• _ASSIGNMENT_:
Exactly as written, repeat all of the records below.

• _RECORD EXTRACTS_:

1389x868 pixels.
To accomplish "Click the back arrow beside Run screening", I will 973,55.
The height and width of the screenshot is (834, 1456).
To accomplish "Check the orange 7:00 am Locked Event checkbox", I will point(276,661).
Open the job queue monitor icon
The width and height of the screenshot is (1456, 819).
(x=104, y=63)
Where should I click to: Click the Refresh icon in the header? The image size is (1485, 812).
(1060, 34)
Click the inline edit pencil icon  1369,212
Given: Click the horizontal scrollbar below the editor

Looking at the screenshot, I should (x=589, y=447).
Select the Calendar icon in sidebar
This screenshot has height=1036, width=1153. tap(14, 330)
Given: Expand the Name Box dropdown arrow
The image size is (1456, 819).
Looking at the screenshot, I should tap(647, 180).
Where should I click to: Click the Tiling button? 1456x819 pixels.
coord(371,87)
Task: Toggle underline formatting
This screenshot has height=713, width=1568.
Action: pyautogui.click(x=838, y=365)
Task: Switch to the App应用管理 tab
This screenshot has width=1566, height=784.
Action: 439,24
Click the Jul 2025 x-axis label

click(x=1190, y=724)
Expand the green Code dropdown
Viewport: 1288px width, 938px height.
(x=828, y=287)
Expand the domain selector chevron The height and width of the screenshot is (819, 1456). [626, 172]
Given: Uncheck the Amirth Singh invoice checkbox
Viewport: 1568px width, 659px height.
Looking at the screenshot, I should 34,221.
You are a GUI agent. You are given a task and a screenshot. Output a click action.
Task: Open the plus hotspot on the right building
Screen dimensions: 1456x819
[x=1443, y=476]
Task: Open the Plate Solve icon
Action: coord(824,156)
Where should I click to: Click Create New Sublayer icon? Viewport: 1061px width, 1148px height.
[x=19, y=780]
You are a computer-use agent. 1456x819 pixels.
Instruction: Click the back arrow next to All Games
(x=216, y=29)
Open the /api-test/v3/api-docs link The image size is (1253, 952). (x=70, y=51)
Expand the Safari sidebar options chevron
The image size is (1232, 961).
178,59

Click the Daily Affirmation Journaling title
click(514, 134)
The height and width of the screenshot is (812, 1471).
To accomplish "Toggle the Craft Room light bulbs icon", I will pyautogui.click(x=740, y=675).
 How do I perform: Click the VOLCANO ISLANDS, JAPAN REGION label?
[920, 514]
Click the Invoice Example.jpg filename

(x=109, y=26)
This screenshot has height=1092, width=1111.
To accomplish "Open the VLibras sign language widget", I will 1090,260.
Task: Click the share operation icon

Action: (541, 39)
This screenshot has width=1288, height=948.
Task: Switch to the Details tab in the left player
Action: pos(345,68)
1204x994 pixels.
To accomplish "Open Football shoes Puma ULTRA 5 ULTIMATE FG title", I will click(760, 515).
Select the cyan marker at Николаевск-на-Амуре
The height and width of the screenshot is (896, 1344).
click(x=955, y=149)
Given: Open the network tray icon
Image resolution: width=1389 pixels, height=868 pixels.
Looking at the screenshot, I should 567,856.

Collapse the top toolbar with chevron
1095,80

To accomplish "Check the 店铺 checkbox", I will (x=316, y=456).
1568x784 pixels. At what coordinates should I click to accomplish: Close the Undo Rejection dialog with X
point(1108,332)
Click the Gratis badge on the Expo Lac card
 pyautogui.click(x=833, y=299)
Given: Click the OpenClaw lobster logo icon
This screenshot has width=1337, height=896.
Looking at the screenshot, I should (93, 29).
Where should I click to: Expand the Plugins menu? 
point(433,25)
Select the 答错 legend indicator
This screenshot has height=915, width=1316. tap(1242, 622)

• _SOLUTION_:
1389x868 pixels.
To accomplish "Click the back arrow beside Run screening", I will 973,55.
The height and width of the screenshot is (834, 1456).
To accomplish "Check the orange 7:00 am Locked Event checkbox", I will point(276,661).
Open the job queue monitor icon
The width and height of the screenshot is (1456, 819).
(x=104, y=63)
Where should I click to: Click the Refresh icon in the header? The image size is (1485, 812).
(1060, 34)
Click the inline edit pencil icon  1369,212
Given: Click the horizontal scrollbar below the editor

Looking at the screenshot, I should (x=589, y=447).
Select the Calendar icon in sidebar
This screenshot has height=1036, width=1153. tap(14, 330)
Given: Expand the Name Box dropdown arrow
The image size is (1456, 819).
Looking at the screenshot, I should tap(647, 180).
Where should I click to: Click the Tiling button? 1456x819 pixels.
coord(371,87)
Task: Toggle underline formatting
This screenshot has height=713, width=1568.
Action: pyautogui.click(x=838, y=365)
Task: Switch to the App应用管理 tab
This screenshot has width=1566, height=784.
Action: 439,24
Click the Jul 2025 x-axis label

click(x=1190, y=724)
Expand the green Code dropdown
Viewport: 1288px width, 938px height.
(x=828, y=287)
Expand the domain selector chevron The height and width of the screenshot is (819, 1456). [626, 172]
Given: Uncheck the Amirth Singh invoice checkbox
Viewport: 1568px width, 659px height.
Looking at the screenshot, I should 34,221.
You are a GUI agent. You are given a task and a screenshot. Output a click action.
Task: Open the plus hotspot on the right building
Screen dimensions: 1456x819
[x=1443, y=476]
Task: Open the Plate Solve icon
Action: coord(824,156)
Where should I click to: Click Create New Sublayer icon? Viewport: 1061px width, 1148px height.
[x=19, y=780]
You are a computer-use agent. 1456x819 pixels.
Instruction: Click the back arrow next to All Games
(x=216, y=29)
Open the /api-test/v3/api-docs link The image size is (1253, 952). (x=70, y=51)
Expand the Safari sidebar options chevron
The image size is (1232, 961).
178,59

Click the Daily Affirmation Journaling title
click(514, 134)
The height and width of the screenshot is (812, 1471).
To accomplish "Toggle the Craft Room light bulbs icon", I will pyautogui.click(x=740, y=675).
 How do I perform: Click the VOLCANO ISLANDS, JAPAN REGION label?
[920, 514]
Click the Invoice Example.jpg filename

(x=109, y=26)
This screenshot has height=1092, width=1111.
To accomplish "Open the VLibras sign language widget", I will 1090,260.
Task: Click the share operation icon

Action: (541, 39)
This screenshot has width=1288, height=948.
Task: Switch to the Details tab in the left player
Action: pos(345,68)
1204x994 pixels.
To accomplish "Open Football shoes Puma ULTRA 5 ULTIMATE FG title", I will click(760, 515).
Select the cyan marker at Николаевск-на-Амуре
The height and width of the screenshot is (896, 1344).
click(x=955, y=149)
Given: Open the network tray icon
Image resolution: width=1389 pixels, height=868 pixels.
Looking at the screenshot, I should 567,856.

Collapse the top toolbar with chevron
1095,80

To accomplish "Check the 店铺 checkbox", I will (x=316, y=456).
1568x784 pixels. At what coordinates should I click to accomplish: Close the Undo Rejection dialog with X
point(1108,332)
Click the Gratis badge on the Expo Lac card
 pyautogui.click(x=833, y=299)
Given: Click the OpenClaw lobster logo icon
This screenshot has width=1337, height=896.
Looking at the screenshot, I should (93, 29).
Where should I click to: Expand the Plugins menu? 
point(433,25)
Select the 答错 legend indicator
This screenshot has height=915, width=1316. tap(1242, 622)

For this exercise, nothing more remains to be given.